Top of Records provided

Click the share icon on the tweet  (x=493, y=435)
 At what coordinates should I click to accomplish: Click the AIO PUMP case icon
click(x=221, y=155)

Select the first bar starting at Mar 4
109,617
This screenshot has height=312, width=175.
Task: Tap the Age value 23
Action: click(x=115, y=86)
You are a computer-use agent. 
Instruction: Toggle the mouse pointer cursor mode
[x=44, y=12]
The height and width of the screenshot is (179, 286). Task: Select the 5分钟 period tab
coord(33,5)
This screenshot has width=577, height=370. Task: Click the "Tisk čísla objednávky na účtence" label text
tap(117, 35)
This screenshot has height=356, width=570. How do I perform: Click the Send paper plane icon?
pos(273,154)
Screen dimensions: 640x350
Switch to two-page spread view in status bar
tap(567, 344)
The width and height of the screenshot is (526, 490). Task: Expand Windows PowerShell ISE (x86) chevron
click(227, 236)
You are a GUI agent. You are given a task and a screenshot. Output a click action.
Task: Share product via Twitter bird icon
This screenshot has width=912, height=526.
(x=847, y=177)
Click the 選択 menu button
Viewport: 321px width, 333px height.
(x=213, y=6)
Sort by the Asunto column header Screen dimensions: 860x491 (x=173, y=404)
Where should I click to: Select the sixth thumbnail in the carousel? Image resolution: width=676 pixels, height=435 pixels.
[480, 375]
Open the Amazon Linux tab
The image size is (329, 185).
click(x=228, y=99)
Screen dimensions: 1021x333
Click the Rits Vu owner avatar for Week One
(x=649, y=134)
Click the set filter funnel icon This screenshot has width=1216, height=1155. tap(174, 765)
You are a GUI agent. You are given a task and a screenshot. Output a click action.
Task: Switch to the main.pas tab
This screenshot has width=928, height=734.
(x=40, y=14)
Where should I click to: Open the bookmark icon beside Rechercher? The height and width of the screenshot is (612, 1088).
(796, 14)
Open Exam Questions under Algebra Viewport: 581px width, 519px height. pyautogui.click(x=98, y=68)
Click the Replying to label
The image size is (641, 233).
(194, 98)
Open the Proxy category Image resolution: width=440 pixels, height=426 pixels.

Bottom of Records provided

-- What to produce --
Copy out all of the listing, exactly as it reads.

-- Solved problem --
Click the share icon on the tweet  (x=493, y=435)
 At what coordinates should I click to accomplish: Click the AIO PUMP case icon
click(x=221, y=155)

Select the first bar starting at Mar 4
109,617
This screenshot has height=312, width=175.
Task: Tap the Age value 23
Action: click(x=115, y=86)
You are a computer-use agent. 
Instruction: Toggle the mouse pointer cursor mode
[x=44, y=12]
The height and width of the screenshot is (179, 286). Task: Select the 5分钟 period tab
coord(33,5)
This screenshot has width=577, height=370. Task: Click the "Tisk čísla objednávky na účtence" label text
tap(117, 35)
This screenshot has height=356, width=570. How do I perform: Click the Send paper plane icon?
pos(273,154)
Screen dimensions: 640x350
Switch to two-page spread view in status bar
tap(567, 344)
The width and height of the screenshot is (526, 490). Task: Expand Windows PowerShell ISE (x86) chevron
click(227, 236)
You are a GUI agent. You are given a task and a screenshot. Output a click action.
Task: Share product via Twitter bird icon
This screenshot has width=912, height=526.
(x=847, y=177)
Click the 選択 menu button
Viewport: 321px width, 333px height.
(x=213, y=6)
Sort by the Asunto column header Screen dimensions: 860x491 (x=173, y=404)
Where should I click to: Select the sixth thumbnail in the carousel? Image resolution: width=676 pixels, height=435 pixels.
[480, 375]
Open the Amazon Linux tab
The image size is (329, 185).
click(x=228, y=99)
Screen dimensions: 1021x333
Click the Rits Vu owner avatar for Week One
(x=649, y=134)
Click the set filter funnel icon This screenshot has width=1216, height=1155. tap(174, 765)
You are a GUI agent. You are given a task and a screenshot. Output a click action.
Task: Switch to the main.pas tab
This screenshot has width=928, height=734.
(x=40, y=14)
Where should I click to: Open the bookmark icon beside Rechercher? The height and width of the screenshot is (612, 1088).
(796, 14)
Open Exam Questions under Algebra Viewport: 581px width, 519px height. pyautogui.click(x=98, y=68)
Click the Replying to label
The image size is (641, 233).
(194, 98)
Open the Proxy category Image resolution: width=440 pixels, height=426 pixels.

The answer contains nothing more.